Tactical error. My perception is degraded. I should have anticipated the flank.
I pivot. The vehicle is thirty meters away, bouncing over the ruts. A passenger is hanging out the window, a submachine gun in his hands.
My sight alignment lags. I fire anyway.
Five. Six. Seven.
The SUV’s windshield spiderwebs. The driver swerves, but momentum is a relentless force. Twenty meters. Fifteen.
The passenger fires a burst. The world goes white.
The impact hits my left side like a sledgehammer swung with full force. It is a hot, spreading sensation that numbs my arm instantly. I can’t feel my fingers. The pain exists, but it is queued for later; my brain cannot process it yet.

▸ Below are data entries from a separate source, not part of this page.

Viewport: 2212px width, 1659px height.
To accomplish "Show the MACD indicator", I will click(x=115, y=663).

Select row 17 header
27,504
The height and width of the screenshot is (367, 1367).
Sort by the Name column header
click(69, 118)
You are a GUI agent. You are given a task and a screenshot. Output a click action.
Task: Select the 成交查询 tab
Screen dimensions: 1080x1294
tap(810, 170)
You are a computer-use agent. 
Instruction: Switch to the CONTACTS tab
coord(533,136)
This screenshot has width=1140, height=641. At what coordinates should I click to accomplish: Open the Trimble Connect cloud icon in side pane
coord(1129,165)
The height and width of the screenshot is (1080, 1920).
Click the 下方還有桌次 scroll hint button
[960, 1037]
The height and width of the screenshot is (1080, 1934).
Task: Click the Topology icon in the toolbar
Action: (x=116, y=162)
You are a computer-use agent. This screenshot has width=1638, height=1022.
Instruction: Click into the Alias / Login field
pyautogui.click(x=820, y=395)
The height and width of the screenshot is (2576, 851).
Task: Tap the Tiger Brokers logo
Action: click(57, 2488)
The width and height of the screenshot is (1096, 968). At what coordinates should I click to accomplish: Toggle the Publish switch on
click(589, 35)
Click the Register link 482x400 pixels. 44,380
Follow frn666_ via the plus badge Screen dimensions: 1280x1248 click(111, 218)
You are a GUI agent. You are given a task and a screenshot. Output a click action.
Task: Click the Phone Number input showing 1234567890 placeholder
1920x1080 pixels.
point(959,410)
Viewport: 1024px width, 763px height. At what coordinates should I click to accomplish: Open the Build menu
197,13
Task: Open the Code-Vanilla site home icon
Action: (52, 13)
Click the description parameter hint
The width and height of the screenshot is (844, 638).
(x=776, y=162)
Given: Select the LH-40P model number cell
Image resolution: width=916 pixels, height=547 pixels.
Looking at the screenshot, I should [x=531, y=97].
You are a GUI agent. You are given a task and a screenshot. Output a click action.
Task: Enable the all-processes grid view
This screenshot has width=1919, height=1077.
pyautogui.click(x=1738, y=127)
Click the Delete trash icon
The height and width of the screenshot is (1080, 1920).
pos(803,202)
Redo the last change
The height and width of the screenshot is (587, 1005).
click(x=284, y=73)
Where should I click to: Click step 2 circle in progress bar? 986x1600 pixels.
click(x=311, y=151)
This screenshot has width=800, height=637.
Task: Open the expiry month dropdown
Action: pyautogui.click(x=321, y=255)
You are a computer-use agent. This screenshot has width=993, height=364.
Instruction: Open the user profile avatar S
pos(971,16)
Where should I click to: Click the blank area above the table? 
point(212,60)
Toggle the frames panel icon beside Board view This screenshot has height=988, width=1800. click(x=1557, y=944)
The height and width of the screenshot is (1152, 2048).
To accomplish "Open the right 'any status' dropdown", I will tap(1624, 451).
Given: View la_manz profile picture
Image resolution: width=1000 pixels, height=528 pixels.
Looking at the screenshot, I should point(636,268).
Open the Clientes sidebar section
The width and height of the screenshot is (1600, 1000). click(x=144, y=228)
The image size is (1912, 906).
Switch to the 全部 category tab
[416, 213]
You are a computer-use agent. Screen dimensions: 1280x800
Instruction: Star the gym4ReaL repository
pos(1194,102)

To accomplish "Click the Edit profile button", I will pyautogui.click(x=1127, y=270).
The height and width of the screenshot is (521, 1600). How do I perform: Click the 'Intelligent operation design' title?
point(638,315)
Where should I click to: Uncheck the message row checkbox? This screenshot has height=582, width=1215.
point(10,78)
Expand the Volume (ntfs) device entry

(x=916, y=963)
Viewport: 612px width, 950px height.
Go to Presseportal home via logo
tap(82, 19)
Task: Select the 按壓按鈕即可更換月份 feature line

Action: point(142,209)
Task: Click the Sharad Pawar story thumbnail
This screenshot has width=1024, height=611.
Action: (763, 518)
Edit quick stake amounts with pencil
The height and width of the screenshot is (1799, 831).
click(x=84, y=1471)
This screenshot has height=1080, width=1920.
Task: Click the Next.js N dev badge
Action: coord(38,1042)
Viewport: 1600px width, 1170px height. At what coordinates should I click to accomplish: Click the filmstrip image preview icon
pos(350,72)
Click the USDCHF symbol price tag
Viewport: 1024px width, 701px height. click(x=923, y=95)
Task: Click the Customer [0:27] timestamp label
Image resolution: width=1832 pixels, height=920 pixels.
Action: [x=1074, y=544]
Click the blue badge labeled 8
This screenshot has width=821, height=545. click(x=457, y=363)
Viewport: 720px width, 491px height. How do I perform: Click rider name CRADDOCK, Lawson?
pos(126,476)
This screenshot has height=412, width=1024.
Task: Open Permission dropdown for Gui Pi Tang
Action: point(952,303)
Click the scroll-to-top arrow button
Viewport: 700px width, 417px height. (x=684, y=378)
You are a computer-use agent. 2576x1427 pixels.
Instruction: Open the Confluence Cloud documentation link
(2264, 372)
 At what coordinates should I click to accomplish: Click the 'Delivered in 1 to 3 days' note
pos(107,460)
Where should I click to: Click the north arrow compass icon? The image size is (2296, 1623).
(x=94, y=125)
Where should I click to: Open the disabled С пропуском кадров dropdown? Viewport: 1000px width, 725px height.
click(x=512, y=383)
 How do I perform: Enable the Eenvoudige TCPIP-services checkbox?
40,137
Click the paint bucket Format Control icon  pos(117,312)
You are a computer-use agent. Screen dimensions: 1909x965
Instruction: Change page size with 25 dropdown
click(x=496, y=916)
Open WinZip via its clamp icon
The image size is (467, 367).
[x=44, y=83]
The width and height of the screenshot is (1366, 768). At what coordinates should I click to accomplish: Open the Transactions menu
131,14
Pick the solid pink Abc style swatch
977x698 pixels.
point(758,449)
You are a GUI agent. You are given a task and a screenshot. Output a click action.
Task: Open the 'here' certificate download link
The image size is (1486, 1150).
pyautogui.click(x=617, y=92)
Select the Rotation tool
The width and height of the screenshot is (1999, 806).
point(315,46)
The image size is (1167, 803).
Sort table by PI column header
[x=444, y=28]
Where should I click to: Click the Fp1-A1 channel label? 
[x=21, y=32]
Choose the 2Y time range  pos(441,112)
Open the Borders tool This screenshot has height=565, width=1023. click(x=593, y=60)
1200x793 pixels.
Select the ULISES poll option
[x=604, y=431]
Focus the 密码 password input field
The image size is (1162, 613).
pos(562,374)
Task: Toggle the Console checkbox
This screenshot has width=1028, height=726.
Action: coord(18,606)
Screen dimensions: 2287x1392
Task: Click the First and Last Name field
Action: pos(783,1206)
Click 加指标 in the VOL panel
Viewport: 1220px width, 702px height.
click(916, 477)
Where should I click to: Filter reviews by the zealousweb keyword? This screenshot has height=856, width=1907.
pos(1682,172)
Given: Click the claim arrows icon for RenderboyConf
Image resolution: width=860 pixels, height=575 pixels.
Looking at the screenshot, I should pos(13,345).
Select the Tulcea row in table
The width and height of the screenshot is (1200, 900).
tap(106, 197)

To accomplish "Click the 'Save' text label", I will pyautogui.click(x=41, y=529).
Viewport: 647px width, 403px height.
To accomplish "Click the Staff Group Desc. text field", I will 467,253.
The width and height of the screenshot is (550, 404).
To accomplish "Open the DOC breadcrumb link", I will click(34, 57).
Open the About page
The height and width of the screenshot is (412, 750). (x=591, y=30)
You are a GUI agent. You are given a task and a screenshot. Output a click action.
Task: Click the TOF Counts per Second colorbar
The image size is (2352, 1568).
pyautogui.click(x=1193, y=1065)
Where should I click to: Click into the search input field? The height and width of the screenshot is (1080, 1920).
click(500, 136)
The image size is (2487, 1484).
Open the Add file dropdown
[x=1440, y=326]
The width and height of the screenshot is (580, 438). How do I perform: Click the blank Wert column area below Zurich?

But I am still standing. The Kennel does not allow for falling.
Eight. Nine. Ten.
The driver of the second SUV slumps over the wheel. The vehicle veers hard, missing our sedan by inches to crash into the collapsed barn with a shriek of twisting metal and the groan of falling timber. The passenger is thrown through the glass. He doesn't get up.
Three down. One wounded.
I turn back toward the first SUV. My left side is heavy, wet. My vision is narrowing, the edges turning into a dark, pulsing vignette.
Behind me, the wounded operative has recovered. He is on one knee, his left arm hanging useless, but his right hand is steady. He is aiming at my chest.
Nikolai screams. A warning. My name.
I try to turn my weapon. I am too slow. The machine is running on empty. The gears have finally seized.
Eleven. Twelve.
The slide of my Glock locks back. Empty.
The operative’s finger is tightening on the trigger.
Something whistles through the air. A flash of rusted metal in the morning light.
It doesn’t need strength. It needs the timing Nikolai learned on the tennis courts of the Petrenko estates—the snap of the wrist, the perfect release. A heavy, jagged chunk of an old plow blade arcs through the space.
The operative jerks. The metal is buried in his throat. He looks down at it, his eyes wide with a profound, final confusion, before his knees hit the gravel.
I turn, my legs feeling like they are made of water.
Nikolai is standing by the passenger door, his arm still extended. His face is the color of bone. He is trembling so hard I can hear his teeth. But his eyes are locked on the dead man.
He killed someone. The man I unmade just saved my life with a piece of junk.
"Are there more?" His voice is a thin, high-pitched thread.
I try to answer. The words don't come. The gray sky is beginning to rotate, the horizon tilting at an impossible angle.
Assess. I need to assess.
Threats: Neutralized.
Status: Compromised.
Injury: Left lateral torso. Significant hemorrhage.